--- Begin Source passage ---

You are quite right, Chris. The London Passenger Transport Board financial structure was not the same as that of outright nationalisation, which did not occur until the London Transport Executive was set up on 1st January 1948. When the LPTB was formed in 1933, the companies taken over, notably the Underground Group and Tilling’s London operations, were ‘bought’ partially with cash and partially by the issue of interest bearing stock – C stock – authorised by the enabling Act, which meant that those former businesses continued to earn yields from their holdings. However, by 1938, the net financial performance of the Board was so weak (partly because of the truly massive investment in high standard Underground equipment and buildings, bus fleet renewal, and a serious strike in 1937) that the future of the entire LPTB concept was temporarily placed in doubt. In the previous two years the Board paid only 4% instead of the agreed rate of 5.1% on the C stock held by the former transport operators, and suggestions were made that a receiver should be appointed run LPTB matters. In fact, the stockholders had not lost any capital value on their holdings as the purchasing terms in 1933 had been somewhat generous. Evolving international events in the months following, which escalated into WW2, led to attention being directed elsewhere, though clearly Frank Pick was not mollified. In the postwar years, London Transport became a component of the Labour government’s nationalisation programme.

--- End Source passage ---
--- Begin Material ---

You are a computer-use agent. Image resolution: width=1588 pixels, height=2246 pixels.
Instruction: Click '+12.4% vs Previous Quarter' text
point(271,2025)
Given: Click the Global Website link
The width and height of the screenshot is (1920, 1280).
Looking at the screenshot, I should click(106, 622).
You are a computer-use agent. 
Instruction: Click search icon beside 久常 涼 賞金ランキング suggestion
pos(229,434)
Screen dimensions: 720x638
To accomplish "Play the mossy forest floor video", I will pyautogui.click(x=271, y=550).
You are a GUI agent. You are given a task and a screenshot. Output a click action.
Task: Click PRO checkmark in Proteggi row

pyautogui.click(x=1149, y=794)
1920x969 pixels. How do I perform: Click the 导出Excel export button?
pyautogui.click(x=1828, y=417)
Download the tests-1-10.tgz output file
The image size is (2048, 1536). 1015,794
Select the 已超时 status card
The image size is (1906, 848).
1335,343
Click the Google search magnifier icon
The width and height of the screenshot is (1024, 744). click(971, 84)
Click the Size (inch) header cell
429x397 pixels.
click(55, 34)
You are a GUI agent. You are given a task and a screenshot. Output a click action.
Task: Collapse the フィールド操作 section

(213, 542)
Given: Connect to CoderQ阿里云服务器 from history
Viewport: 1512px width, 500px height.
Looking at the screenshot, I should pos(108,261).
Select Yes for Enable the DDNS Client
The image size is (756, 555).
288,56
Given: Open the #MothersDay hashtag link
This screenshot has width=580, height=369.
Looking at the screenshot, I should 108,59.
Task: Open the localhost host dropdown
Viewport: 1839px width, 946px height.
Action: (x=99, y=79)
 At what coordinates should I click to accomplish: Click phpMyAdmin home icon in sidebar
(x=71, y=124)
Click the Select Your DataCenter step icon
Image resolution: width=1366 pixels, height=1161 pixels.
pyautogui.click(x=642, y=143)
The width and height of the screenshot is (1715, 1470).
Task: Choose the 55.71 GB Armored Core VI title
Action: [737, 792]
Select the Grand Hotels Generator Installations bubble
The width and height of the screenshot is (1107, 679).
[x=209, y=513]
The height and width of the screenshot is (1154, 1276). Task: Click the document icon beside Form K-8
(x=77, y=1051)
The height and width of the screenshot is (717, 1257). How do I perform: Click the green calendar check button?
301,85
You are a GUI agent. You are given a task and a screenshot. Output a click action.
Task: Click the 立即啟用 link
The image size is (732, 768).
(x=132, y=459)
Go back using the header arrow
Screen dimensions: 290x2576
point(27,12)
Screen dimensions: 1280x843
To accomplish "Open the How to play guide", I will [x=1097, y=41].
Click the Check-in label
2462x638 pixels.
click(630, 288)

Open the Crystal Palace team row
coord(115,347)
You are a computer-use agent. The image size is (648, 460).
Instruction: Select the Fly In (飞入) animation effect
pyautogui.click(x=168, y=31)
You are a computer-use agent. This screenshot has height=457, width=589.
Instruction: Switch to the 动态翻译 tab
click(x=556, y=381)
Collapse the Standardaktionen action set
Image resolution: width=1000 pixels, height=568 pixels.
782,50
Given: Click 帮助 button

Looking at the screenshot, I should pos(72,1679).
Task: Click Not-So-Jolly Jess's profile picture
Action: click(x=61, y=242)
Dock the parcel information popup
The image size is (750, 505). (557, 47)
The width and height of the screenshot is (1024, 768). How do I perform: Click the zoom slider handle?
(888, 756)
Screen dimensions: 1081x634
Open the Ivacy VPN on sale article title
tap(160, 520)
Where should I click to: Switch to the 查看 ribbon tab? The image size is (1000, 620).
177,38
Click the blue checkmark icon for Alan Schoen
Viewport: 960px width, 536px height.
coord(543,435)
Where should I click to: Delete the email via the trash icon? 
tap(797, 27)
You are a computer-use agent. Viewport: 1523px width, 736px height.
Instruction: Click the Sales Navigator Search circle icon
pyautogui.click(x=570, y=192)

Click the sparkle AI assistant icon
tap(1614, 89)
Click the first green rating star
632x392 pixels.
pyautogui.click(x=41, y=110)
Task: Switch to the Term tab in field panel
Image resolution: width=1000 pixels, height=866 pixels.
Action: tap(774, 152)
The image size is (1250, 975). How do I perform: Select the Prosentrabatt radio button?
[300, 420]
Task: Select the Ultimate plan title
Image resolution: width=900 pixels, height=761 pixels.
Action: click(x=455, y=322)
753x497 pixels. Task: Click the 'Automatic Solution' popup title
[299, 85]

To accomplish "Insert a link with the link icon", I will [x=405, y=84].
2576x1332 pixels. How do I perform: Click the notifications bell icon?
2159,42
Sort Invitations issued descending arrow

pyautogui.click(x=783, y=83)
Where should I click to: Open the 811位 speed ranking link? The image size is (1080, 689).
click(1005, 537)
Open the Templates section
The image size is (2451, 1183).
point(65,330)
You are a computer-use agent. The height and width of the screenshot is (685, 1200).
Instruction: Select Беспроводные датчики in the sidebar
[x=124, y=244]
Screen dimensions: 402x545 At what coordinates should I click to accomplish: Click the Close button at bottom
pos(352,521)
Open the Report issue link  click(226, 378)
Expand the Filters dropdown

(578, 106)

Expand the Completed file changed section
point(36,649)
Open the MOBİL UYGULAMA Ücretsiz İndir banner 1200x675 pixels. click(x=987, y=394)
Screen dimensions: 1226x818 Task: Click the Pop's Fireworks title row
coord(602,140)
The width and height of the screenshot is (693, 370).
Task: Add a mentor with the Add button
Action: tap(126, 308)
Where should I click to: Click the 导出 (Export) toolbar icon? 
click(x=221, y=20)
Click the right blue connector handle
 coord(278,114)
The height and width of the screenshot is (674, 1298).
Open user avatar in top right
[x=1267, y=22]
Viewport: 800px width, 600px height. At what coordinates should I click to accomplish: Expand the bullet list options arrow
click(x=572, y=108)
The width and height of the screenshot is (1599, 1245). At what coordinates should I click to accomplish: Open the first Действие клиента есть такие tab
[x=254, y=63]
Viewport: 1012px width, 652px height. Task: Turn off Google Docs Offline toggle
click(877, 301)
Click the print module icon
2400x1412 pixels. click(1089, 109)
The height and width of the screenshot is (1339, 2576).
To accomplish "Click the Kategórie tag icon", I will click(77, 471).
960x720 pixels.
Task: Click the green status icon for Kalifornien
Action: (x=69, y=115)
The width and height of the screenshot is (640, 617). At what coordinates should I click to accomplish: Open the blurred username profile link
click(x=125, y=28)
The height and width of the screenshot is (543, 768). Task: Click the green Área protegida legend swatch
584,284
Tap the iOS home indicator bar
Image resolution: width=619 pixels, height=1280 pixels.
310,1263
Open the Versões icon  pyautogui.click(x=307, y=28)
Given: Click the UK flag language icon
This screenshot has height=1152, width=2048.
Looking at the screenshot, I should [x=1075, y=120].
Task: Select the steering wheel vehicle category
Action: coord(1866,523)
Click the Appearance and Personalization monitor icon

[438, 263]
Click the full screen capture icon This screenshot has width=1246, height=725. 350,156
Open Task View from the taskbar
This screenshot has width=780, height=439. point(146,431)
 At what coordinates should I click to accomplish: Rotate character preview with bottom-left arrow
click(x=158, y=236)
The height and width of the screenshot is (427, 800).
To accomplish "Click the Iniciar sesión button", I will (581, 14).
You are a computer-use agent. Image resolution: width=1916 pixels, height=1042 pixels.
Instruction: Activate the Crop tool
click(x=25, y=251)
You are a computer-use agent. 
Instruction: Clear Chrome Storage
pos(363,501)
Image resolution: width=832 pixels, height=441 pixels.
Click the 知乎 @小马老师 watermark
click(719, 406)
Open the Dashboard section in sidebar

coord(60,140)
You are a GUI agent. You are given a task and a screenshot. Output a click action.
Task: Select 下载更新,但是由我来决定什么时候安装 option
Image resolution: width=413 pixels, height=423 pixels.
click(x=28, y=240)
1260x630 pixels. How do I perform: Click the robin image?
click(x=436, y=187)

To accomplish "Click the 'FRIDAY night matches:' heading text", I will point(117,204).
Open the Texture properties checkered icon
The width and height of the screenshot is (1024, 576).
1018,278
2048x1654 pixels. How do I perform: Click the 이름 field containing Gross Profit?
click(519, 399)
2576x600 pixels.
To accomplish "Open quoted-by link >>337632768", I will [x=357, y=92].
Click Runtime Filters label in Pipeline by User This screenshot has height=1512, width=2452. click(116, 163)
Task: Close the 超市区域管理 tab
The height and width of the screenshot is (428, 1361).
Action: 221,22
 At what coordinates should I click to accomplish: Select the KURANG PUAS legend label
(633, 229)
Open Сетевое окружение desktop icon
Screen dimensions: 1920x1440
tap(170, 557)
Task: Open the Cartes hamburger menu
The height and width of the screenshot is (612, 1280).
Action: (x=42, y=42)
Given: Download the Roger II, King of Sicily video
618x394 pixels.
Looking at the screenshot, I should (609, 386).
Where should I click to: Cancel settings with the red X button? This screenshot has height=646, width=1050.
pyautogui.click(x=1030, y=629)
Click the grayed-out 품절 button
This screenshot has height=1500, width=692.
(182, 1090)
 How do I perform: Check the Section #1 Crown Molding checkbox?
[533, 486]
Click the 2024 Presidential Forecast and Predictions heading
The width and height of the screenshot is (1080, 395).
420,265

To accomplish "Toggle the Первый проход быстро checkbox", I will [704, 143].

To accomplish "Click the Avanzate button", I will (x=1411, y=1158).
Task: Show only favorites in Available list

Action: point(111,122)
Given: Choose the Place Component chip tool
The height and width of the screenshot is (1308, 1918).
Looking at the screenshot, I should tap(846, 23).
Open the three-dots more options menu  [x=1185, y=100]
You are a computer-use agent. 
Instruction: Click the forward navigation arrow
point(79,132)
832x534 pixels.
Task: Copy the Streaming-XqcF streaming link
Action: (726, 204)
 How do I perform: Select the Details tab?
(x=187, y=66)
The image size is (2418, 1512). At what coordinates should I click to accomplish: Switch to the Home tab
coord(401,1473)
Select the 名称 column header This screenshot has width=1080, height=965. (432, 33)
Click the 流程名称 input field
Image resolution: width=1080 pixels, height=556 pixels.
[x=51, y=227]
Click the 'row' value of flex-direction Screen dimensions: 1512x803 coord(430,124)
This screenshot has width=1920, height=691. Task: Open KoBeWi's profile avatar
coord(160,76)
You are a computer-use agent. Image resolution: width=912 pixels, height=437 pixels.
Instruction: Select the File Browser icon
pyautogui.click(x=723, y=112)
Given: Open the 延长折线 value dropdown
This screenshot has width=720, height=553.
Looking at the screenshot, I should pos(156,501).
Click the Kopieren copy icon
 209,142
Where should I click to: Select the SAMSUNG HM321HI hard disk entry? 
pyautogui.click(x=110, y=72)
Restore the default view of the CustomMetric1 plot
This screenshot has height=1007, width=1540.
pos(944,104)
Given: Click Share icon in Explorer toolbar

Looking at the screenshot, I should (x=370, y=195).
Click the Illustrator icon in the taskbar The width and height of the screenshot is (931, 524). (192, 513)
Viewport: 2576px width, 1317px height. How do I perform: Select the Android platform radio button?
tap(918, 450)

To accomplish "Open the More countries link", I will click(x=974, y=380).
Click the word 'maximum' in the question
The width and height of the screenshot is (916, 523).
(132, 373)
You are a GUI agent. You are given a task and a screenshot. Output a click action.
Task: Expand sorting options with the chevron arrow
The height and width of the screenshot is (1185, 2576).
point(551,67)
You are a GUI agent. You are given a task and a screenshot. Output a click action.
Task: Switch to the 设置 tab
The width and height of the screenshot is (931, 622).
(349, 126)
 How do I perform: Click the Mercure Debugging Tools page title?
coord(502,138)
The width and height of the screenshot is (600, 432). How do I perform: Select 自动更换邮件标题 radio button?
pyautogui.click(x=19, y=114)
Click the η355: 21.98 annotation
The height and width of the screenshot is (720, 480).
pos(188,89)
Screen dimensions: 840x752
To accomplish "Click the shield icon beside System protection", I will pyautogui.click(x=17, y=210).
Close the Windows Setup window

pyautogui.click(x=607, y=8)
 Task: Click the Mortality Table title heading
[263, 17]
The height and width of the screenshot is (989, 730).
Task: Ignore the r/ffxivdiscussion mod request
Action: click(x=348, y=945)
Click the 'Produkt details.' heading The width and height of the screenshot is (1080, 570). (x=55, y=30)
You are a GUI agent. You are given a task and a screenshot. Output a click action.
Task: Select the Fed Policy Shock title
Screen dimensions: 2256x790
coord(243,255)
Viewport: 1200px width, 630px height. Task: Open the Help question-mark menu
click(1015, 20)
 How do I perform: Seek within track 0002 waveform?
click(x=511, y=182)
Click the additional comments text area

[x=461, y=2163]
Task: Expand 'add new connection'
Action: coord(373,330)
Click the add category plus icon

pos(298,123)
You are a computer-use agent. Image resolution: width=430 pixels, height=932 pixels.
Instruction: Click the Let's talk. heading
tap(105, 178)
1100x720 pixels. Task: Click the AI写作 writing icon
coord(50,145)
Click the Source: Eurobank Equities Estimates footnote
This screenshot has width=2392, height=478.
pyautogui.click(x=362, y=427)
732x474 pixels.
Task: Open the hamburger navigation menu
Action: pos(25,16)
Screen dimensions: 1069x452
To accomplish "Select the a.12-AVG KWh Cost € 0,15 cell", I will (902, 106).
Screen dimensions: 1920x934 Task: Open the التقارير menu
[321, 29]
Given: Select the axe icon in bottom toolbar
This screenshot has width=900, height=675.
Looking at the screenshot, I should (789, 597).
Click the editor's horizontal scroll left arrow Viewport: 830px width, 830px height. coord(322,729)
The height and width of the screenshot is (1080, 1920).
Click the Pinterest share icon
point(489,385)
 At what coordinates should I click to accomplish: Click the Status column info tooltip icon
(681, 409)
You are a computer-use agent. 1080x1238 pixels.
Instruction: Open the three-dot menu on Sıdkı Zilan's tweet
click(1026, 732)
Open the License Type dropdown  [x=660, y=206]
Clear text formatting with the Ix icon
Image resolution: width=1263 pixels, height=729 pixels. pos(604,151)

--- End Material ---

-- Task instructions --
- A) According to the London Transport passage, what rate did the Board pay on the C stock in the two years before 1938?
- B) Rewrite the listing from the line with "Task: Open the Cartes hamburger menu" up to and including the line with "Open the three-dots", replacing "checkbox" with "check box" and leaving everything else unchanged.
The London Transport passage and the listing come from unrelated sources.

-- Solution list --
- A) It paid only 4% instead of the agreed rate of 5.1%.

- B)
Task: Open the Cartes hamburger menu
The height and width of the screenshot is (612, 1280).
Action: (x=42, y=42)
Given: Download the Roger II, King of Sicily video
618x394 pixels.
Looking at the screenshot, I should (609, 386).
Where should I click to: Cancel settings with the red X button? This screenshot has height=646, width=1050.
pyautogui.click(x=1030, y=629)
Click the grayed-out 품절 button
This screenshot has height=1500, width=692.
(182, 1090)
 How do I perform: Check the Section #1 Crown Molding check box?
[533, 486]
Click the 2024 Presidential Forecast and Predictions heading
The width and height of the screenshot is (1080, 395).
420,265

To accomplish "Toggle the Первый проход быстро check box", I will [704, 143].

To accomplish "Click the Avanzate button", I will (x=1411, y=1158).
Task: Show only favorites in Available list

Action: point(111,122)
Given: Choose the Place Component chip tool
The height and width of the screenshot is (1308, 1918).
Looking at the screenshot, I should tap(846, 23).
Open the three-dots more options menu  [x=1185, y=100]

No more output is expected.